Ghost spectroscopy with classical correlated amplified spontaneous emission photons emitted by an erbium-doped fiber amplifier

TL;DR

This paper demonstrates classical wavelength correlations from an erbium-doped fiber amplifier's ASE photons and applies them in ghost spectroscopy to identify acetylene's absorption features, suggesting practical applications in various scientific fields.

Contribution

It introduces the use of ASE photons from an EDFA as a classical correlated light source for ghost spectroscopy, expanding the technique's applicability.

Findings

Successful demonstration of wavelength-wavelength correlations in ASE photons.

Reproduction of acetylene absorption features using ghost spectroscopy.
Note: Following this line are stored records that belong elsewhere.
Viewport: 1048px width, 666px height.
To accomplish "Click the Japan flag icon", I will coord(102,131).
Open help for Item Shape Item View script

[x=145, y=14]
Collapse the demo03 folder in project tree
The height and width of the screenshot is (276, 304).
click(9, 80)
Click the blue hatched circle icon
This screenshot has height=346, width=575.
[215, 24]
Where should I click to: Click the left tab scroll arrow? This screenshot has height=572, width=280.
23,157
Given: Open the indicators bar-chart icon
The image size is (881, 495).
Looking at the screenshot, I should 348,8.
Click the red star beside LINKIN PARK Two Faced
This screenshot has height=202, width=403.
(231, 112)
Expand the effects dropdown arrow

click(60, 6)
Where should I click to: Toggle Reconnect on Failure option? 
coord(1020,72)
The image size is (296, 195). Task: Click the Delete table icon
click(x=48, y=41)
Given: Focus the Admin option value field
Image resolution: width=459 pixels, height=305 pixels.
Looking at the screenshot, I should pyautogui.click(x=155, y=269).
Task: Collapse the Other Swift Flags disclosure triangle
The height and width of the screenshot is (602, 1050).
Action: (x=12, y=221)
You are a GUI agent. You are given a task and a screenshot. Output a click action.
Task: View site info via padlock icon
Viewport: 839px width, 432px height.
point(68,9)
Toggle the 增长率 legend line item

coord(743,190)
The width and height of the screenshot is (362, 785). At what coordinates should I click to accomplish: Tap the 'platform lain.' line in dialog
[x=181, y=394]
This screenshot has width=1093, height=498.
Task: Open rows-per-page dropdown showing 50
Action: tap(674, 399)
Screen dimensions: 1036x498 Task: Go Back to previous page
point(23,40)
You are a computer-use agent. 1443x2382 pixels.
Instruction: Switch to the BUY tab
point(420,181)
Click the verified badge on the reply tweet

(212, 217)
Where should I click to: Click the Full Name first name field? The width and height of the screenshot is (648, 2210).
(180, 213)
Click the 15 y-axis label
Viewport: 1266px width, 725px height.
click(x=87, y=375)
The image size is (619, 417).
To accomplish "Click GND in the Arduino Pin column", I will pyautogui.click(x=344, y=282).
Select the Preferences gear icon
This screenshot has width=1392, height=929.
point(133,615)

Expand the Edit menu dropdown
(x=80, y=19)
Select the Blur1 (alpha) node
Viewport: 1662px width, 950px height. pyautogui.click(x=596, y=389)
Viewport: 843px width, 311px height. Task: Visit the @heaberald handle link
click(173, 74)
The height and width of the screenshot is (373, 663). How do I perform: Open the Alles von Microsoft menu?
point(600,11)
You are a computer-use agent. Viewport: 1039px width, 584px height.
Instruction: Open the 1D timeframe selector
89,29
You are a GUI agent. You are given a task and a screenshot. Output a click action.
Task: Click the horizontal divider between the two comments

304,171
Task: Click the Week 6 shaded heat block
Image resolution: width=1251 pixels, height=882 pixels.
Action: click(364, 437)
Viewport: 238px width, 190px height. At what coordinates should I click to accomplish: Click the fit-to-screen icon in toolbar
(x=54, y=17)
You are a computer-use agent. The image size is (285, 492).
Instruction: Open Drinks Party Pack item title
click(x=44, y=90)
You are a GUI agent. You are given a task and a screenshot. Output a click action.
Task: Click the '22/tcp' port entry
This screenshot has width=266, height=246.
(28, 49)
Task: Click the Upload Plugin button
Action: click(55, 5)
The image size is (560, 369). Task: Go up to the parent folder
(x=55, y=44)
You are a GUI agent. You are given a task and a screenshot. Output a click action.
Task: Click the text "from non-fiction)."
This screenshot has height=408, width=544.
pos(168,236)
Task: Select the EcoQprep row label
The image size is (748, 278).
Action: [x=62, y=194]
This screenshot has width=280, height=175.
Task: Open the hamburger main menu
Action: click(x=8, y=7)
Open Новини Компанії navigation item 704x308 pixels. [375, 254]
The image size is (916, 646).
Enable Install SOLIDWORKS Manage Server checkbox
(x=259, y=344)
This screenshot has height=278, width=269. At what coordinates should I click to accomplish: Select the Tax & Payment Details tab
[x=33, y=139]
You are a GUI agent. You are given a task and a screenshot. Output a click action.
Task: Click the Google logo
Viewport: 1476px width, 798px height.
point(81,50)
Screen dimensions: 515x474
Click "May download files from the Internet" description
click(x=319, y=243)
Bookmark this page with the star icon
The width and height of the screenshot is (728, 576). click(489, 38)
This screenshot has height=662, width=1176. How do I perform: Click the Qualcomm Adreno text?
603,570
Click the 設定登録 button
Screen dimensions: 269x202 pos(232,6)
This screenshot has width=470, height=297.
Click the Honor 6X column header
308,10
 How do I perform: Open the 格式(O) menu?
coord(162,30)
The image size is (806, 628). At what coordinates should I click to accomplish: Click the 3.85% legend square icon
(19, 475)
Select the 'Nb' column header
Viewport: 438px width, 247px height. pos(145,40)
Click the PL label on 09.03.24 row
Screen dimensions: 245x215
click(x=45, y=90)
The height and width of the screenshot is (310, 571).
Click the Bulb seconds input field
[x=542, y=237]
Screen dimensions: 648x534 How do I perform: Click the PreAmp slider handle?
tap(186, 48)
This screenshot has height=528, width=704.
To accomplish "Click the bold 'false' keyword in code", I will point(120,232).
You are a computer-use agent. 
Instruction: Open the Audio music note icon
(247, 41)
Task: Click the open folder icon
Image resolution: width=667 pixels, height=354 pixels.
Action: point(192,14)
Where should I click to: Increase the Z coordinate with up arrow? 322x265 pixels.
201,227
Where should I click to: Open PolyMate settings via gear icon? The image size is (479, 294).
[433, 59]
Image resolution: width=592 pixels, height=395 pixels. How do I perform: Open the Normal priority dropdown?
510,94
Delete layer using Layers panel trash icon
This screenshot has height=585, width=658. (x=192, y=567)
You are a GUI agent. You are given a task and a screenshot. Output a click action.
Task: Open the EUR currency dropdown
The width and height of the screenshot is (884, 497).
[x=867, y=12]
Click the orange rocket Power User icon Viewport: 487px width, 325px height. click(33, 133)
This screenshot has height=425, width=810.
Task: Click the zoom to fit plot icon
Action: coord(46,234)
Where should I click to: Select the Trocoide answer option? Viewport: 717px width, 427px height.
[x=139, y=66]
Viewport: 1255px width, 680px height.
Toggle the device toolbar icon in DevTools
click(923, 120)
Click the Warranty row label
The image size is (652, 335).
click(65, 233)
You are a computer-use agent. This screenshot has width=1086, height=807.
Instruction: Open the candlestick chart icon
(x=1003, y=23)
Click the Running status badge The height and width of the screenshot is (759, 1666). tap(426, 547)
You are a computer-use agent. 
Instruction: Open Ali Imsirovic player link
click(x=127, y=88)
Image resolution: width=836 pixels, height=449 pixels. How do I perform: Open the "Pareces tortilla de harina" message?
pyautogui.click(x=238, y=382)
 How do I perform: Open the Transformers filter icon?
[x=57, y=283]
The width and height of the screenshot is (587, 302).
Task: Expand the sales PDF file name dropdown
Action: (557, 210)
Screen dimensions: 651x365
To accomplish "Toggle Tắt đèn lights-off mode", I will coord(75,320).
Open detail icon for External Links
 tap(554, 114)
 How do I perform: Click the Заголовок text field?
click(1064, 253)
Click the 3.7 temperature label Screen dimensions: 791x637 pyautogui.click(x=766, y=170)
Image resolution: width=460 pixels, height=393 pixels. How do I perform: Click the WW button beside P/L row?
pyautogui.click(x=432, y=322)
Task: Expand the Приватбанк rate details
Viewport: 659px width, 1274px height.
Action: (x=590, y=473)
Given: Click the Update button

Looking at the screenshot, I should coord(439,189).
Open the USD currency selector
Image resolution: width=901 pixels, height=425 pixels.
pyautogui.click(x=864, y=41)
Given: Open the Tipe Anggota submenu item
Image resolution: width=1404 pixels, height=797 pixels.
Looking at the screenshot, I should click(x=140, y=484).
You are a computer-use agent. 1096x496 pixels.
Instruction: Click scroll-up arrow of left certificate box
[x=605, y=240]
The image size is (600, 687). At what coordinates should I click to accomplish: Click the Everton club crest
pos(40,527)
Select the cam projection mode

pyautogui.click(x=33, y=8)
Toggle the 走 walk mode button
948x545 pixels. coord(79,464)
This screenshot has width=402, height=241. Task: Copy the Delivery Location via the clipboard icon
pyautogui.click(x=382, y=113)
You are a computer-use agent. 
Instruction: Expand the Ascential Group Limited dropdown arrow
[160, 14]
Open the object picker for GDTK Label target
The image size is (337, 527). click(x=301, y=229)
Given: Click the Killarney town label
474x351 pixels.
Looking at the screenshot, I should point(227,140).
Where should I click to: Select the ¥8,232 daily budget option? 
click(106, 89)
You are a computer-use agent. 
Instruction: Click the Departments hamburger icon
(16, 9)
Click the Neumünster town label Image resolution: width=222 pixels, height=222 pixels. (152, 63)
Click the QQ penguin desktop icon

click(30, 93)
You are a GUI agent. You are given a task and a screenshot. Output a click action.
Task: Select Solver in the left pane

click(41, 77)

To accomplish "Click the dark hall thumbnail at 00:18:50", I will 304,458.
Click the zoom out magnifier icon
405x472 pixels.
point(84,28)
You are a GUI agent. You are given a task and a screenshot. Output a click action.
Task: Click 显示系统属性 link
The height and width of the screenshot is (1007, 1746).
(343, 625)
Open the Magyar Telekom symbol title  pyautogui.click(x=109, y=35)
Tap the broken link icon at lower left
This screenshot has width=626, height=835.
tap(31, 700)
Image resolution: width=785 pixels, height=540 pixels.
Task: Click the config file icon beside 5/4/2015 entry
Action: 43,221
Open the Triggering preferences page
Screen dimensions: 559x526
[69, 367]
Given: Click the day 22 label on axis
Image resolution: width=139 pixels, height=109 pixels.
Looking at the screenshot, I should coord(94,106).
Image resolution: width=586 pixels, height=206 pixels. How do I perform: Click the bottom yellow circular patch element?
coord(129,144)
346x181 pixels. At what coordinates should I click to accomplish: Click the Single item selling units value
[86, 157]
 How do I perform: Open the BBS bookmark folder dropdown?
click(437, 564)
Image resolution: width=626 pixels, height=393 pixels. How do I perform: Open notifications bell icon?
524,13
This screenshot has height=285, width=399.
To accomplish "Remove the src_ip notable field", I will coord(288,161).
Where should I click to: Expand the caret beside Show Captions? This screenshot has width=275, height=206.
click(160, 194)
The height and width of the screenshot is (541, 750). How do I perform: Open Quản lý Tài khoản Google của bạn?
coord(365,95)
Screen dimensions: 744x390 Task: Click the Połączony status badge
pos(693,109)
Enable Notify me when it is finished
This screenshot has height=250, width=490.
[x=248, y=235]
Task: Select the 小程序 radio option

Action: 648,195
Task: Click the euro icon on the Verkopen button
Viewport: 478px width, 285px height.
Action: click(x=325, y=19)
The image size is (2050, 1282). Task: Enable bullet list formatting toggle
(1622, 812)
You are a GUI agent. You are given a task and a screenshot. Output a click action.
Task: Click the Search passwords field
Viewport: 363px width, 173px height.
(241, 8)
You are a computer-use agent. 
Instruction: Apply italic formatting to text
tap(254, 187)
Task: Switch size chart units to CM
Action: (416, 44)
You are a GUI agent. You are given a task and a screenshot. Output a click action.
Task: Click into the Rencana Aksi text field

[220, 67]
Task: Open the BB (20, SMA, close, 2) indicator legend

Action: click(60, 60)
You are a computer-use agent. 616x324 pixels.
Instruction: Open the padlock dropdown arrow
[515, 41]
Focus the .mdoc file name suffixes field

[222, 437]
Potential for practical applications in chemistry, physics, and engineering.

Abstract

We demonstrate wavelength-wavelength correlations of classical broad-band amplified spontaneous emission (ASE) photons emitted by an erbium-doped fiber amplifier (EDFA) in a wavelength regime around 1530nm. We then apply these classical correlated photons in the framework of a real-world ghost spectroscopy experiment at a wavelength of 1533nm to acetylene (C2H2) reproducing the characteristic absorption features of the C-H stretch and rotational bands. This proof-of-principle experiment confirms the generalization of an ASE source concept offering an attractive light source for classical ghost spectroscopy. It is expected that this will enable further disseminating ghost modality schemes by exploiting classical correlated photons towards applications in chemistry, physics and engineering.